◆ Problem requirements
Across the entries below, how many lines have the word "each" in them? Respond with only the number.

◆ Material for this exercise
<<<<
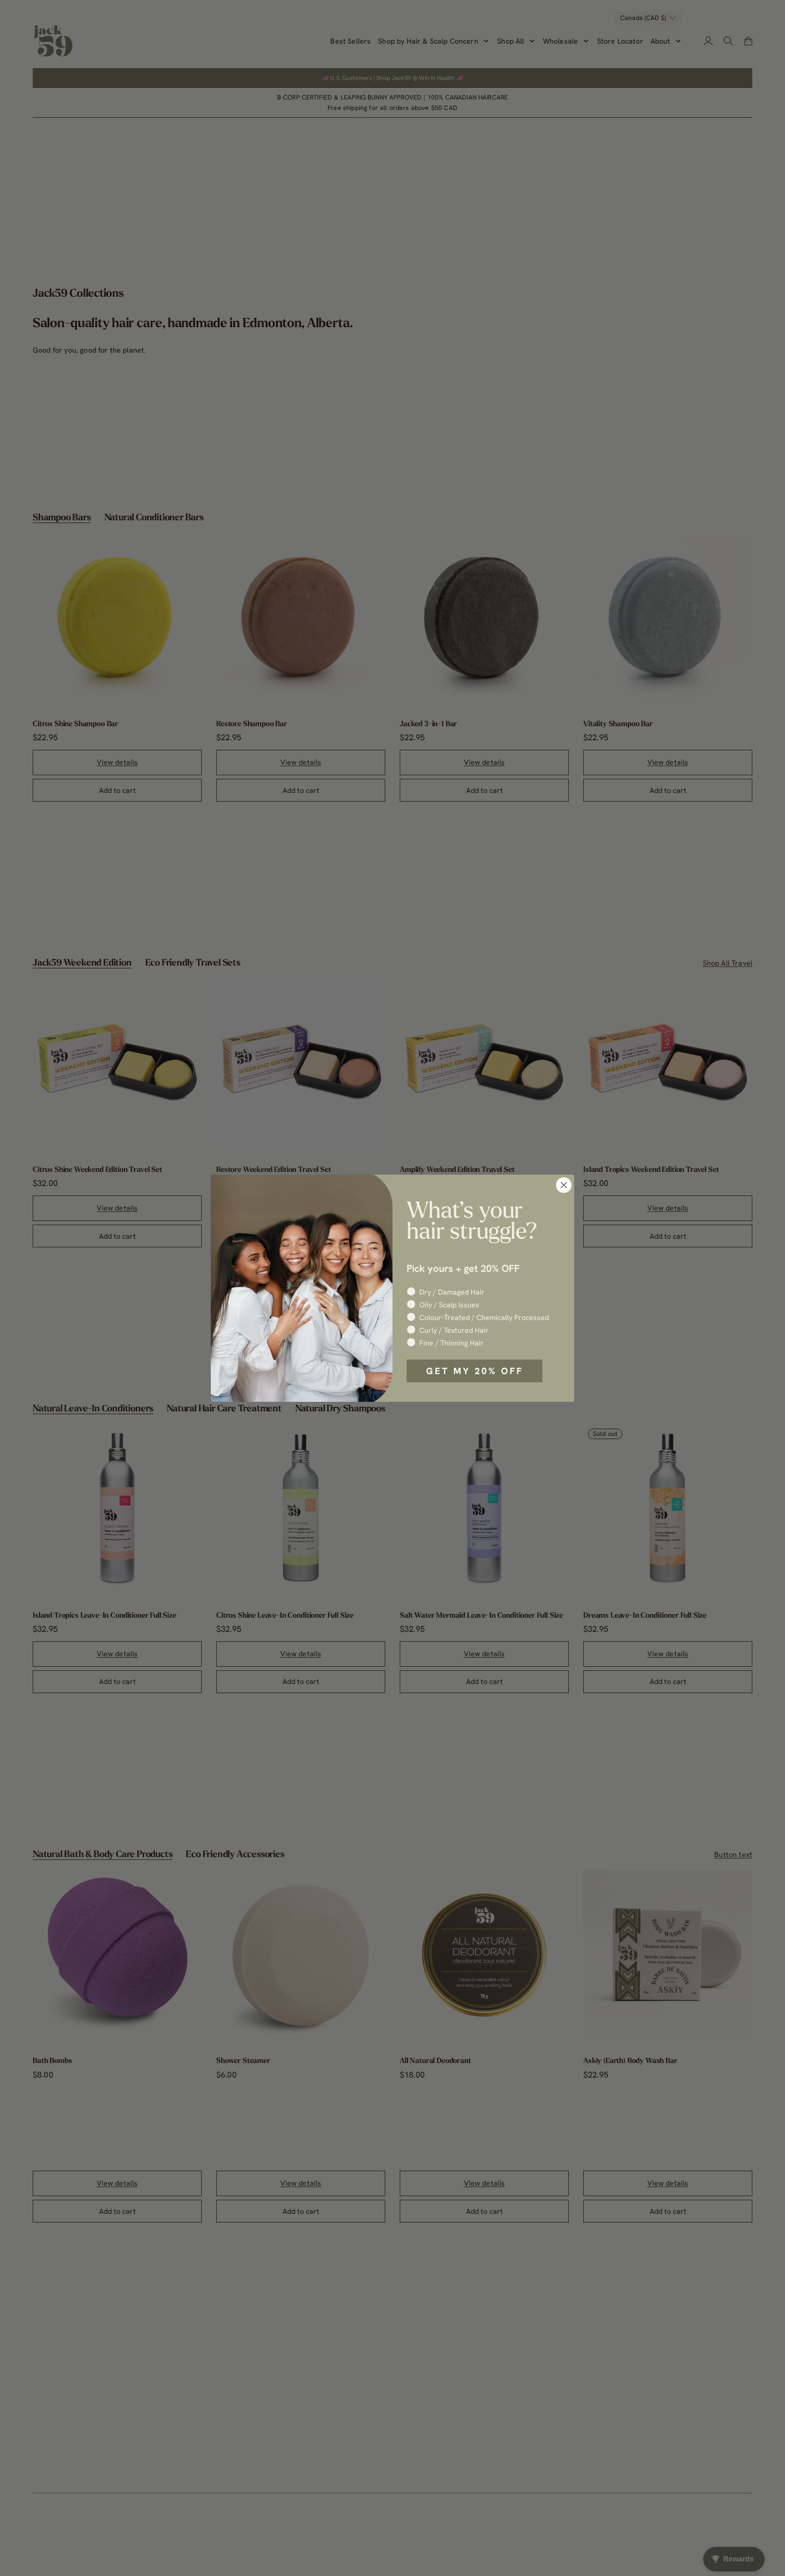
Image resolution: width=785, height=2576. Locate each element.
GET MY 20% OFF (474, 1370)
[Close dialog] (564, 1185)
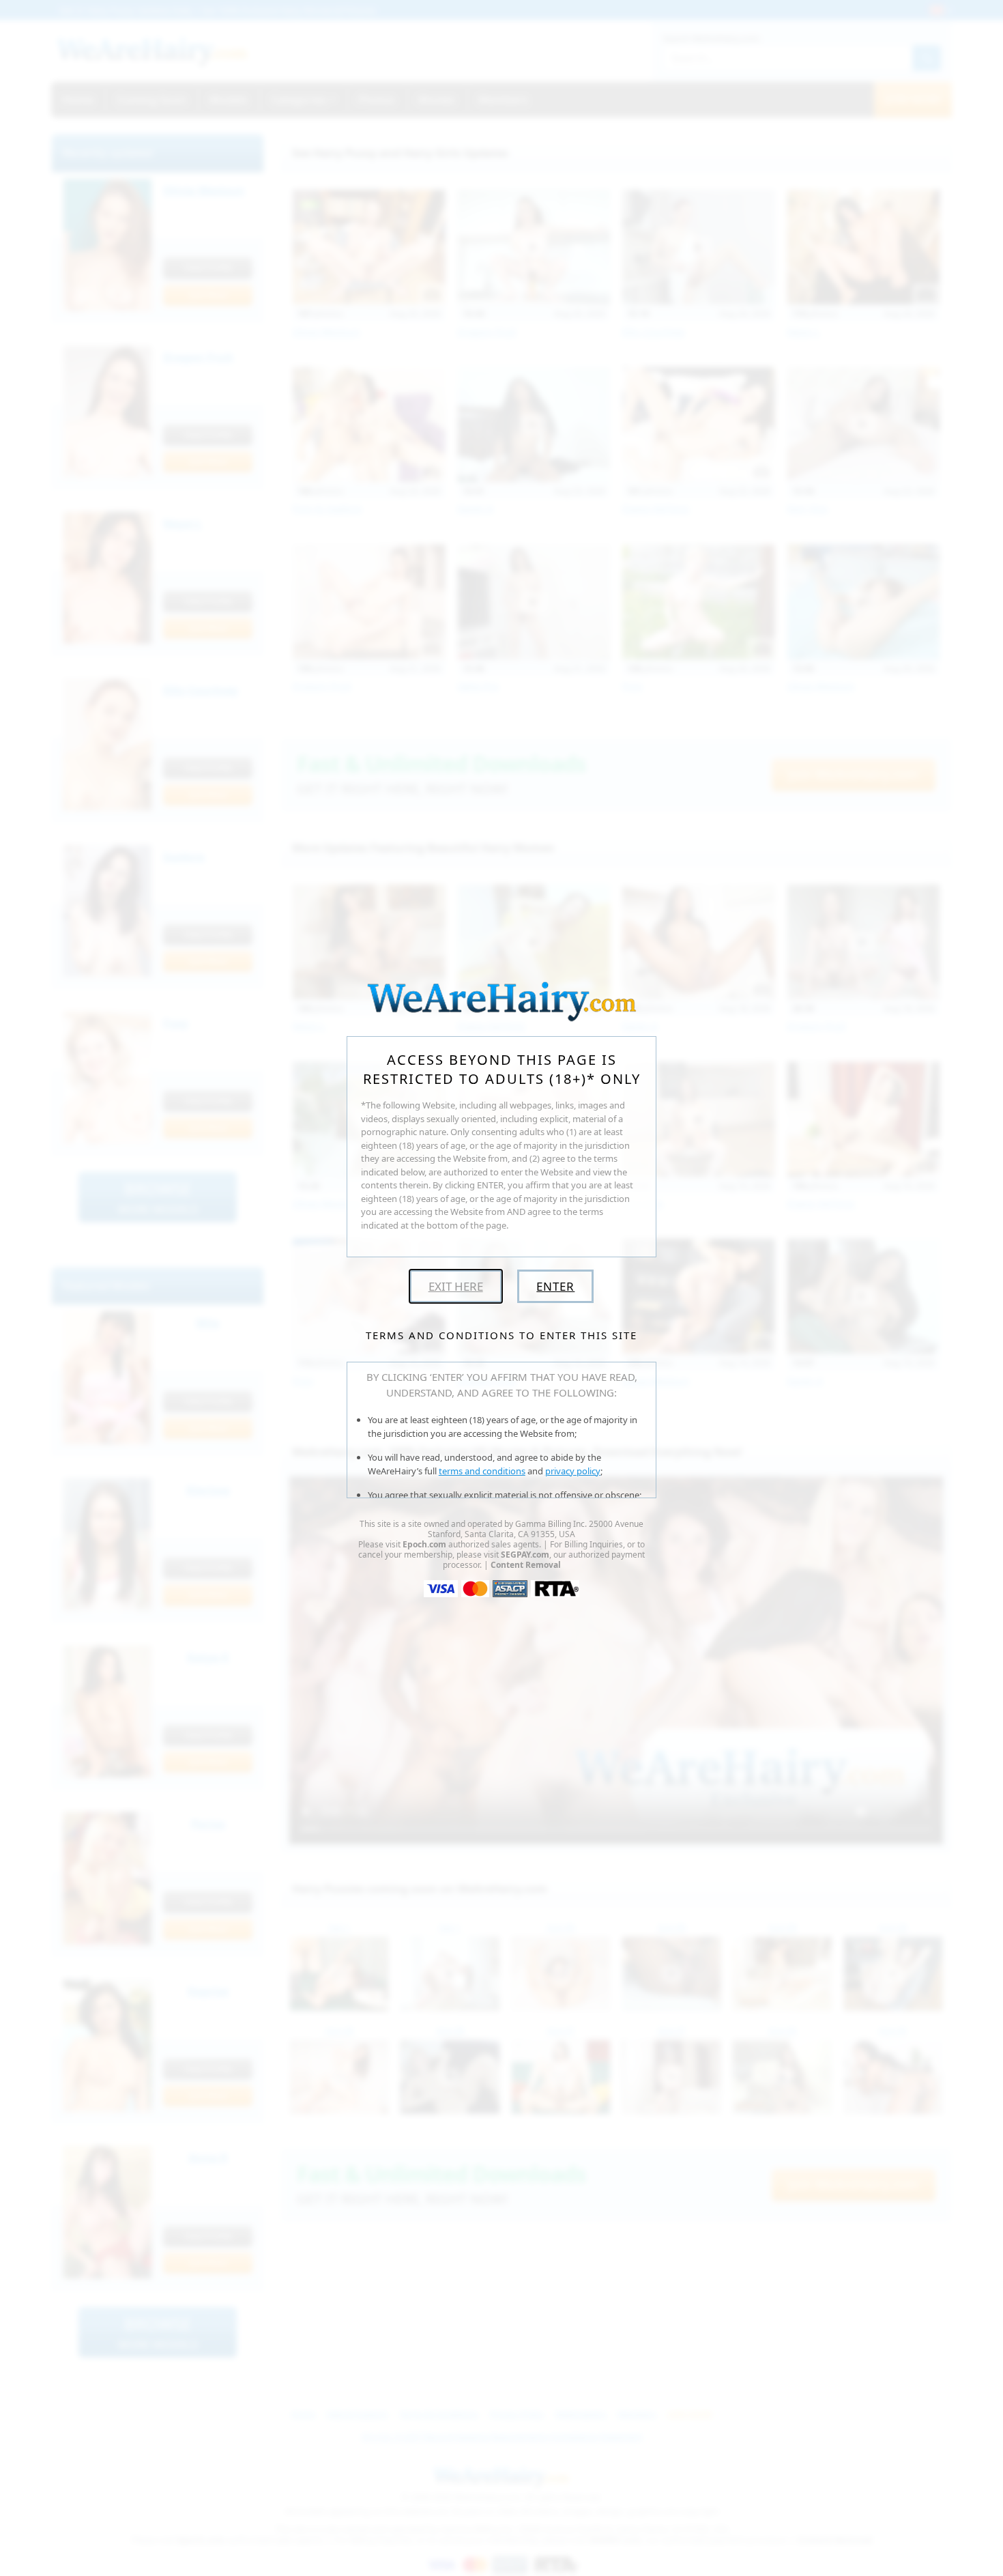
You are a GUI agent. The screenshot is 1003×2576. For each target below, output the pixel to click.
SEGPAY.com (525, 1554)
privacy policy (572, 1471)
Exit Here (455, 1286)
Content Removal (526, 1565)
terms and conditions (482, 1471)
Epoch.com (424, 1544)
>>>>
◆ Completed exercise
2